When you have to check the paperwork, as I recently did, to confirm how long you have been retired, then you know that you have passed a milestone without being aware of it. Though it is hard for me to believe, I am four months into the third year of my retirement. In the earlier days of my retirement, I published a series of blog postings about phases or stages of retirement, reflecting a preoccupation with trying to understand better just what I had gotten myself into by retiring. I don’t think about it so much these days.
Neither Robert Atchley nor the Ameriprise Financial researchers identify a phase or stage of retirement called “acceptance” or “the new normal,” but they should have.
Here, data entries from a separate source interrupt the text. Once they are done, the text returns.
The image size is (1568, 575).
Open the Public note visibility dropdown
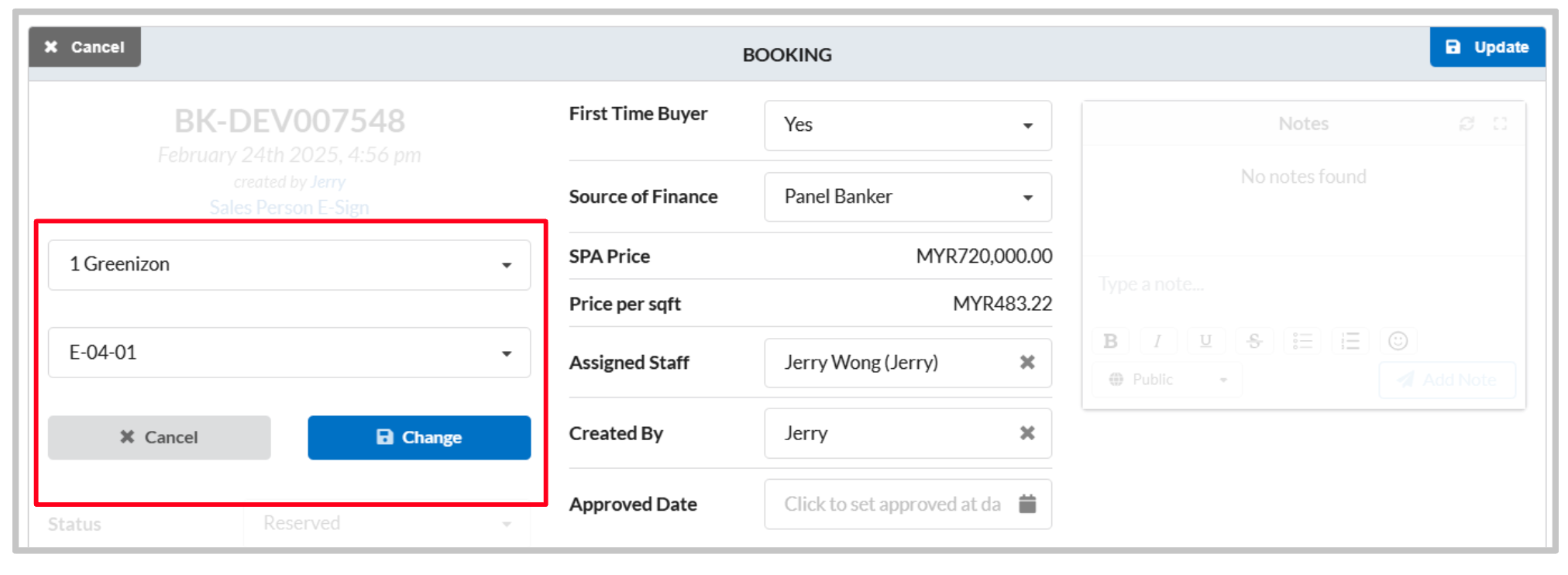click(x=1167, y=380)
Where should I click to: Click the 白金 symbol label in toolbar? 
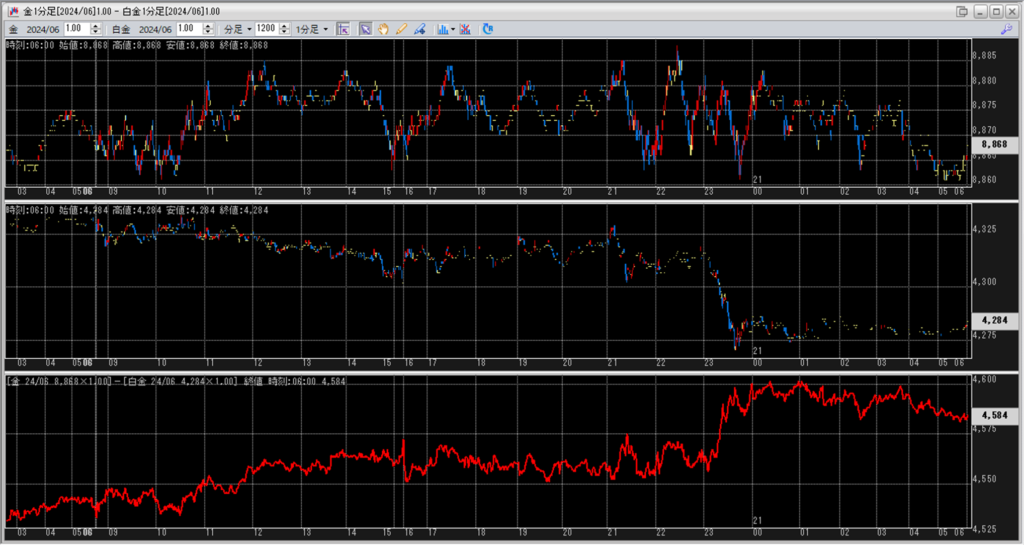click(122, 29)
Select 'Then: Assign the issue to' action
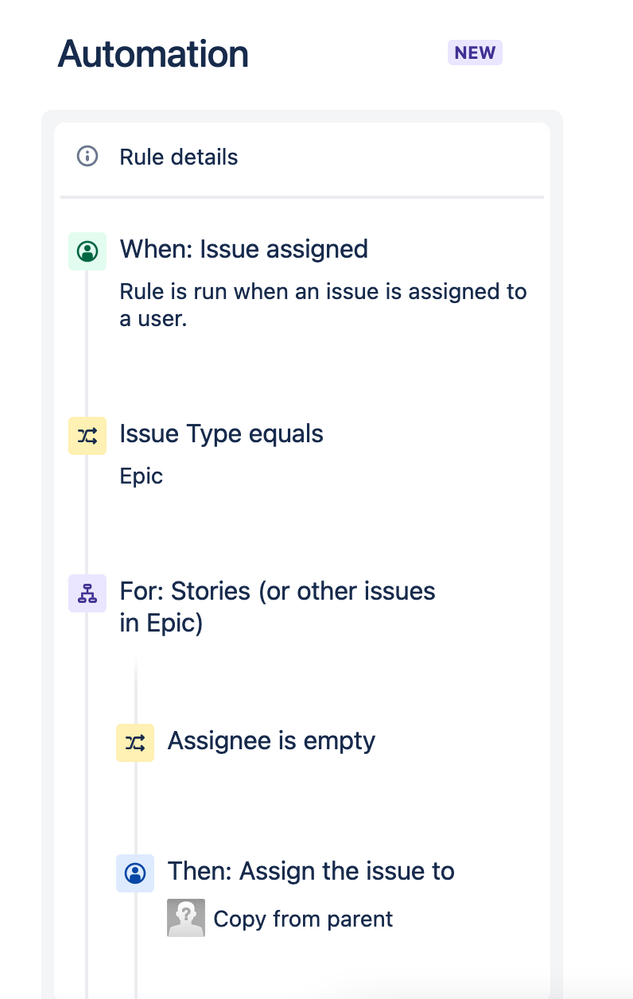Viewport: 633px width, 999px height. tap(310, 871)
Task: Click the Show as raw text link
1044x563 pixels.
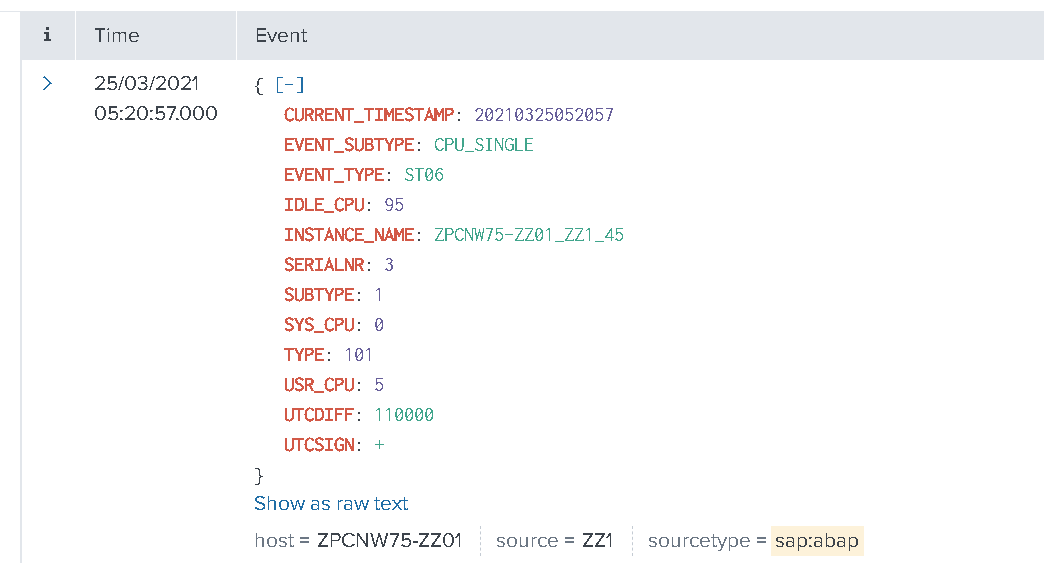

The Mindscape studies as well as Atchley’s research include a phase they call “reorientation.” I suppose that I have reached the reorientation phase. In this phase, they say, retirees take stock and adjust their expectations about retirement. It is a period of attitude adjustment.
For me, however, the new normal phase does not have the elements of adjustment in attitude and expectation that characterize the reorientation phase described by Atchley and Mindscape. Passing the acceptance milestone marks the end of the process of transition from working life to retired life. I am enjoying the opportunity to think about what I want to do next, how I want to spend tomorrow and what’s on for next week, next month, and in the years that I have left—without following a plan or roadmap and without making a bucket list.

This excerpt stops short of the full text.